───── Excerpt to read ─────
Monday, January 11, 2010

On The (Yellow) Star

On a recent evening, shared with a few good friends over a few good bottles and some food, of course, one wine in particular raised not only my eyebrows but also an excellent question. "What is L'Étoile?" We were drinking a bottle of L'Étoile Savagnin from Domaine de Montbourgeau at the time, and it was my friend Bill who asked the question(s). He wasn't asking what it means — "L'Étoile" is French for "the star" — but rather, "Is that the AOC? Is it a place?" I answered in the affirmative to part one but realized that I couldn't quite explain, off the top of my head, the origins of or reasoning behind its name.

A quick Google Maps search points to a town in France called L'Étoile that's located about 150 kilometers due north of Paris, very much not in the Jura, which is the region where AOC L'Étoile is located. As it turns out, though, there's another small town called L'Étoile in the heart of the Jura. While the AOC takes its name from this commune, "L'Étoile" also refers to two of the area's distinct regional characteristics: a series of five hills surrounding the village that, with the help of a little imagination, form the five arms of a star, and from the fossilized remains of invertebrate starfish ("crinoïdes" or "pentacrines") that are common to the soil in the vineyards of L'Étoile, situated on what were seabeds many millennia ago.

The AOC boundaries encompass roughly 75-80 hectares, about 50 hectares of which are under vine. Split that between 30 farmers and 26 different wineries (21 estates, 2 co-ops and 3 négociants) and you'll start to get a sense of at least one of the reasons that so little wine from L'Étoile reaches the US market. The AOC allows for the production of white wines only, primarily from Chardonnay and Savagnin, which respectively account for 90% and 10% of overall plantations, though small amounts of Ploussard (vinified as white wine) are also tolerated.

Now that we've done at least some justice to the questions, let's move on to the wine that raised them... and raised my eyebrows....
─────
Jobs:
A. In the L'Étoile post above, turn the paragraph beginning "The AOC boundaries encompass" into a short bulleted list that keeps its main facts.
B. Name every grape variety mentioned in the L'Étoile post.
C. From the L'Étoile post, reproduce word for word the passage starting with "A quick Google" and going on through "many millennia ago.".
───── Data records ─────
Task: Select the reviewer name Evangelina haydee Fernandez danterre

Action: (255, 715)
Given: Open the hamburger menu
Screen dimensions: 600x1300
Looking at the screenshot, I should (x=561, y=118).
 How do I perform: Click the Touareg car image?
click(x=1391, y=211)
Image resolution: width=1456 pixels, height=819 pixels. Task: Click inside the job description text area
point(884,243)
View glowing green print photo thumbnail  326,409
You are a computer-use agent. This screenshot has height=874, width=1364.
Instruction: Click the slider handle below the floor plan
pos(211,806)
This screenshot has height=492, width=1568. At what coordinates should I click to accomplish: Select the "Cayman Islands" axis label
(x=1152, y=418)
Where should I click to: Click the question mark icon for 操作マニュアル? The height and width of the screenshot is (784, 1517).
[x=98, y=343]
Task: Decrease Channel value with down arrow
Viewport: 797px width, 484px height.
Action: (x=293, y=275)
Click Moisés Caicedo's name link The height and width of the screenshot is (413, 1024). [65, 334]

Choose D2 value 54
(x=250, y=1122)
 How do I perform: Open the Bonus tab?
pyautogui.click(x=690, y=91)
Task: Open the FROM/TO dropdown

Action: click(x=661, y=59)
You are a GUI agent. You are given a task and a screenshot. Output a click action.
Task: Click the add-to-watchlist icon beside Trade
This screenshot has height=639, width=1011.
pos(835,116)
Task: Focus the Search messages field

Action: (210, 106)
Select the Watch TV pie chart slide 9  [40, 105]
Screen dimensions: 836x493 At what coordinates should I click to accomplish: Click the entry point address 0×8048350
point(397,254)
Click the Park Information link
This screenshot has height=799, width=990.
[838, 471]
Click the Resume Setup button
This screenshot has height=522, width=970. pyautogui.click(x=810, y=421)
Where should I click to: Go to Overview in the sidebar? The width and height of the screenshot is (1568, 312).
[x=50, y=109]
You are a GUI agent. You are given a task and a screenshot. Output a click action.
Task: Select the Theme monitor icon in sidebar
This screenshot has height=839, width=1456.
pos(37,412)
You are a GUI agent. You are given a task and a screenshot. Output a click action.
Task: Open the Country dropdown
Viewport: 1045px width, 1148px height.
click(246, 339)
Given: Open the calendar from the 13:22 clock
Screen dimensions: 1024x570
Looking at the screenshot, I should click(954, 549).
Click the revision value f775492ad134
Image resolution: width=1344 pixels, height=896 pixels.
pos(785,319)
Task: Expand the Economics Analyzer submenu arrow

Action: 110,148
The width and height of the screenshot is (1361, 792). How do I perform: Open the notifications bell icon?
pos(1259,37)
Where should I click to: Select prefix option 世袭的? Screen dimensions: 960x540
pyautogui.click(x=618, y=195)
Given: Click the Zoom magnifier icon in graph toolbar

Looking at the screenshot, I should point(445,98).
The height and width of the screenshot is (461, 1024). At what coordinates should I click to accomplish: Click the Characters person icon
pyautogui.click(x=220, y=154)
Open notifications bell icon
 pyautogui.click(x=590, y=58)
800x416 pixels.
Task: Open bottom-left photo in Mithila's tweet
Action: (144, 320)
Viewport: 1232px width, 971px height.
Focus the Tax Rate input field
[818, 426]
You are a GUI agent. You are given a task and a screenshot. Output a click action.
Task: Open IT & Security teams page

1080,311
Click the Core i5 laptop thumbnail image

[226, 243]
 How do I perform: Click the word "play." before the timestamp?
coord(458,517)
─────
Written answers:
A.
- The AOC covers about 75–80 hectares, roughly 50 of them under vine.
- That area is split among 30 farmers and 26 wineries (21 estates, 2 co-ops and 3 négociants), one reason so little L'Étoile wine reaches the US market.
- Only white wines are allowed, mainly from Chardonnay (90% of plantings) and Savagnin (10%).
- Small amounts of Ploussard, vinified as white wine, are also tolerated.

B.
- Chardonnay
- Savagnin
- Ploussard

C.
A quick Google Maps search points to a town in France called L'Étoile that's located about 150 kilometers due north of Paris, very much not in the Jura, which is the region where AOC L'Étoile is located. As it turns out, though, there's another small town called L'Étoile in the heart of the Jura. While the AOC takes its name from this commune, "L'Étoile" also refers to two of the area's distinct regional characteristics: a series of five hills surrounding the village that, with the help of a little imagination, form the five arms of a star, and from the fossilized remains of invertebrate starfish ("crinoïdes" or "pentacrines") that are common to the soil in the vineyards of L'Étoile, situated on what were seabeds many millennia ago.